Sunday, December 17, 2017

The Perpetuities of Venice: Favored Investment of the Fourteenth Century 1%

A repost from March 2014.
From Global Financial Data:

BIRDS, BOATS AND BONDS IN VENICE: THE FIRST AAA GOVERNMENT ISSUE

When most people think of Venice, they think of the visuals of Venice: the canals, the gondoliers, the paintings by famous artists such as Canaletto or Titian, the Bienniale, or St Mark’s Square (named after the saint whose relics the Venetians stole from Alexandria in 828 by hiding them beneath pork to get them past the Muslim inspectors) and its pestering pigeons.

BIRDS, BOATS AND BONDS
When I think of Venice, I think about three things. I think about the first time I went to Europe with my dad. For an entire week before we got to Venice, all I heard about was his insistence on going on a gondola, and passing through the canals while the gondolier sang his Venetian songs.  By the time we got to Venice, I was so sick of this that the first thing I did was take him to the place where you hired gondoliers so I would never have to hear about the canal ride again. My dad asked our potential gondolier how much the ride was, and when he found out it was the equivalent of $50 (this was a long time ago), he swore at the gondolier and said he wasn’t wasting $50 on a stupid boat ride. I was ready to kill my dad, but I didn’t cherish the idea of spending the rest of my life in a Venetian prison and having to pass over the Bridge of Sighs.

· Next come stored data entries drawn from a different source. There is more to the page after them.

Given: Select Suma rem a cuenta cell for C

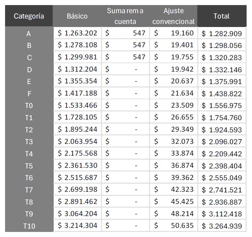Looking at the screenshot, I should tap(125, 57).
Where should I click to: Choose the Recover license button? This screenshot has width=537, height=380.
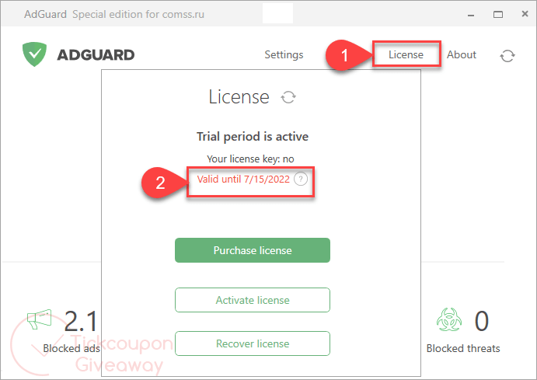pos(253,343)
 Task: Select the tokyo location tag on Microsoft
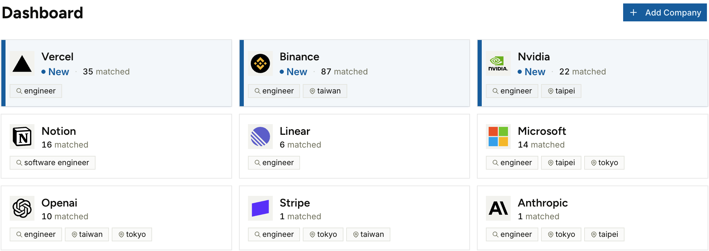pyautogui.click(x=604, y=163)
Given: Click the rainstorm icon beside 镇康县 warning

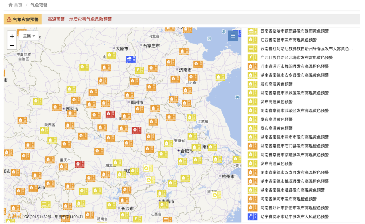Looking at the screenshot, I should (252, 31).
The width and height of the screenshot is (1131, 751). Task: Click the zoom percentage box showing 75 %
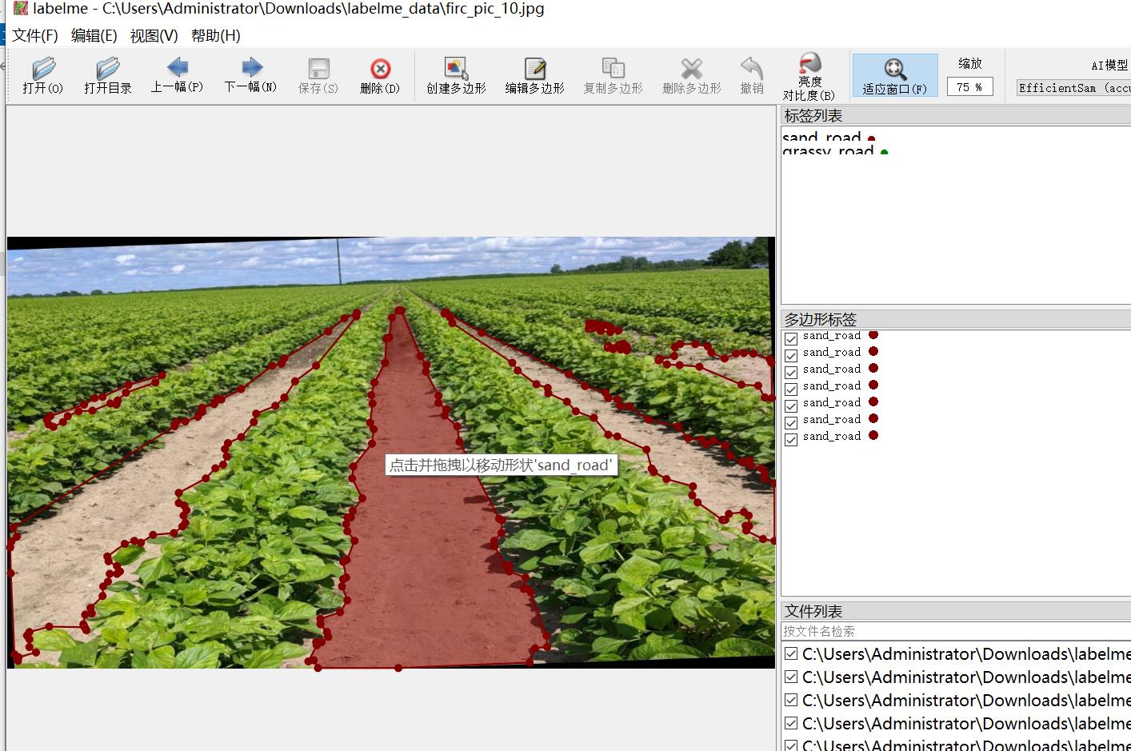[x=969, y=87]
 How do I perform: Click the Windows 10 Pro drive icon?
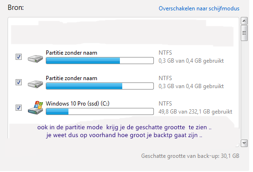point(35,107)
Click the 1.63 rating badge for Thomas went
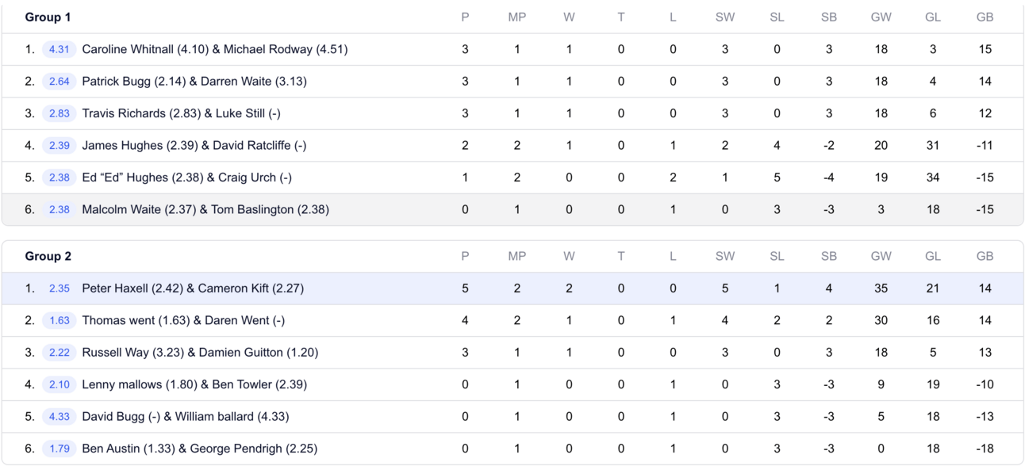This screenshot has height=466, width=1025. (x=59, y=321)
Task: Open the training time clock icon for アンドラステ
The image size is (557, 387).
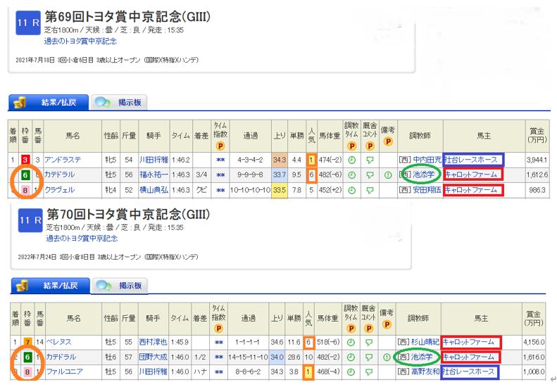Action: pos(351,160)
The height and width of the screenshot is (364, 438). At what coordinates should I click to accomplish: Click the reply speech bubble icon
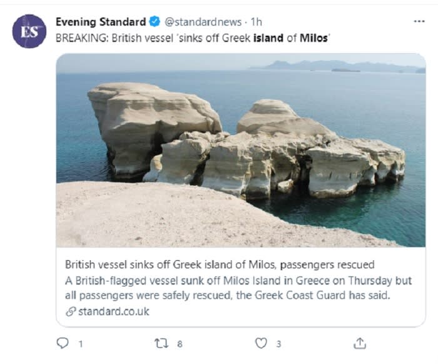(x=62, y=343)
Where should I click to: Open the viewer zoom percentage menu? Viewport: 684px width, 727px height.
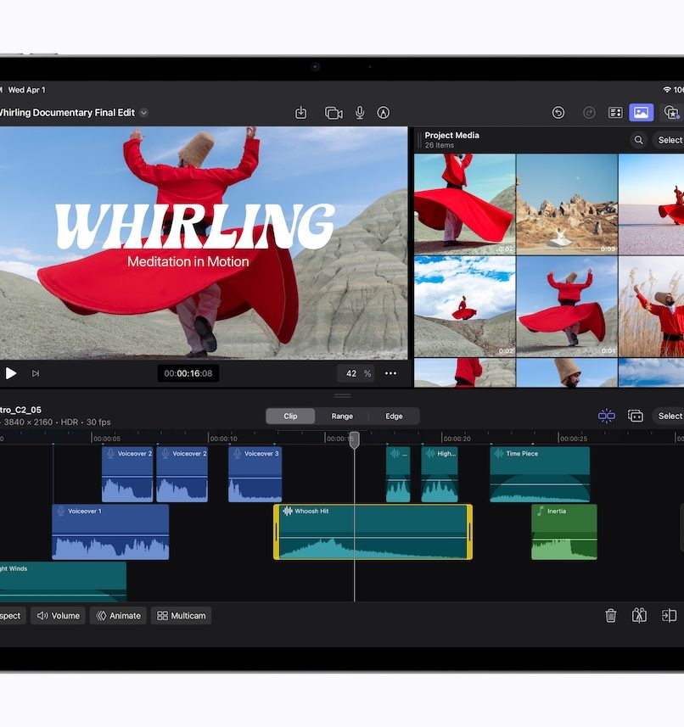click(357, 373)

Since I am an economist, the other two things I think about deal with finance.  First, Venice was one of the three city-states in Italy (Florence in 1252, Genoa in 1253, and Venice in 1280) that reintroduced gold into the Italian peninsula eight centuries after the fall of Rome.  The other important financial contribution that I associate with Venice are the prestiti: the government bonds Venice began issuing in the 1100s to fund its wars.  The prestiti were the first Eurobonds and if Moody’s and S&P had been around in the 1300s, they would have been the first AAA-rated government bonds, though they eventually would have been downgraded.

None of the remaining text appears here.